Taveira e as cadeiras verdes em Alvalade: "Ficará abaixo de deprimente"

Arquiteto do Estádio José Alvalade lamenta troca das cadeiras do recinto que projetou para o Euro2004. "Tenho muita pena, mas a legislação portuguesa não defende os artistas."

Projetado por Tomás Taveira para o Euro2004, o Estádio José Alvalade começa no domingo a perder as icónicas cadeiras coloridas. Polémico desde o seu nascimento devido às multicores das cadeiras (assim como o fosso, que separa o relvado das bancadas), o recinto que viu nascer Cristiano Ronaldo para o futebol prepara-se para um banho de verde.

Vários presidentes tentaram tornar o cenário mais verde, mas sempre encontraram entraves nos direitos de autor ou nas verbas necessárias para a mudança. Algo que o atual presidente, Frederico Varandas, conseguiu agora desbloquear. O clube falou com o arquiteto, que nada pode fazer para impedir a mudança.

O Sporting anunciou na quinta-feira a mudança de cor das cadeiras das bancadas e o arquiteto autor do projeto não esconde o desalento com a iniciativa do clube leonino. "As cadeiras não constituem um elemento arquitetónico, mas sim um elemento de interior design. É óbvio, que em face disso e como não houve alterações da estrutura arquitetónica do estádio e consultando os meus advogados, não havia possibilidade de me opor", contou ao DN Tomás Taveira, resignado com a luta perdida.

Lembrando que "as ações ficam para quem as praticam", Tomás Taveira admite que o recinto, quando despido da presença dos adeptos "ficará abaixo de deprimente, mas se o Sporting acha que é uma boa solução..."

A ele restam-lhe as memórias. "Toda a documentação gráfica (fotos, vídeos) mostra como o estádio era na realidade e isso basta-me", confessou o arquiteto, finalizando: "Tenho muita pena, mas a legislação portuguesa não defende os artistas."

O arquiteto tem mais de 30 estádio projetados, incluindo o de Leiria e Aveiro. O próximo será em Tashkent, capital do Uzbequistão e terá capacidade para 52 mil pessoas.
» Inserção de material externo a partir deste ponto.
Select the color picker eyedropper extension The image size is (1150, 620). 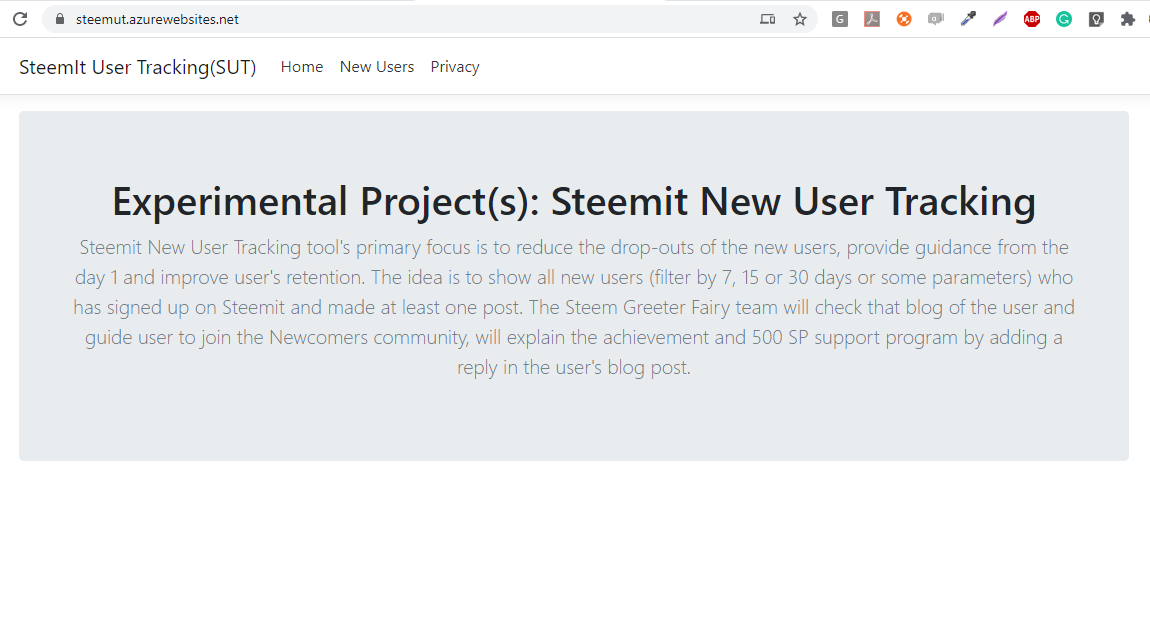click(x=968, y=19)

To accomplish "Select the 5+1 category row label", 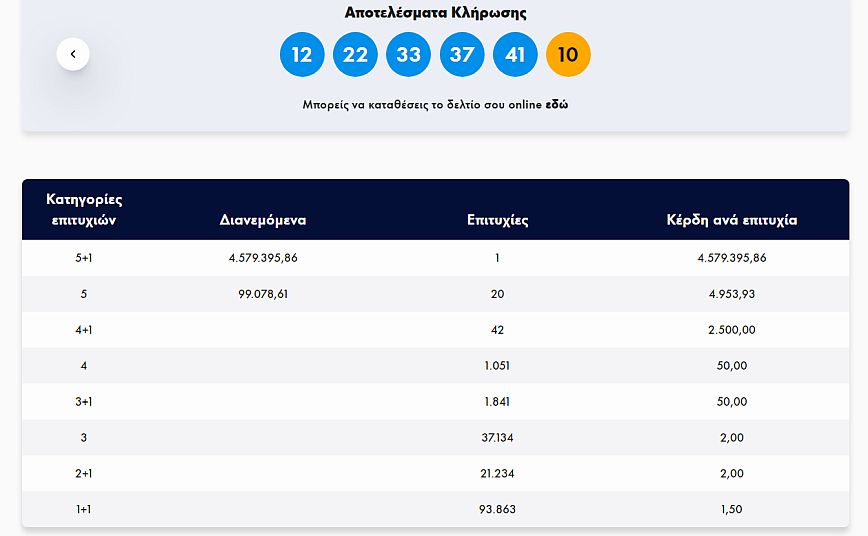I will pos(84,258).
Um projeto altamente inovador e pioneiro, que resultará num estádio autossuficiente em termos de energia.

Conforto, estética e desejo de um estádio verde

André Bernardo revelou o projeto no jornal Sporting e lembrou que as cadeiras não eram substituídas desde a inauguração do estádio. Por isso a troca impunha-se em nome do conforto, da estética e do desejo de ter um estádio verde.

O membro do conselho diretivo explicou ainda que as cadeiras verdes serão "intermediadas por algumas brancas que estão destinadas a algum lettering relativo ao clube e ao de um potencial sponsor".

A obra é um dos desígnios da Visão Estratégica 2020-2022 da atual direção, lançada em maio de 2020, e será efetuada em duas fases e concluída no ano de 2022: "Gostaríamos de fazer tudo já, mas, por motivos de gestão de fluxo de caixa, tivemos de dividir em duas fases."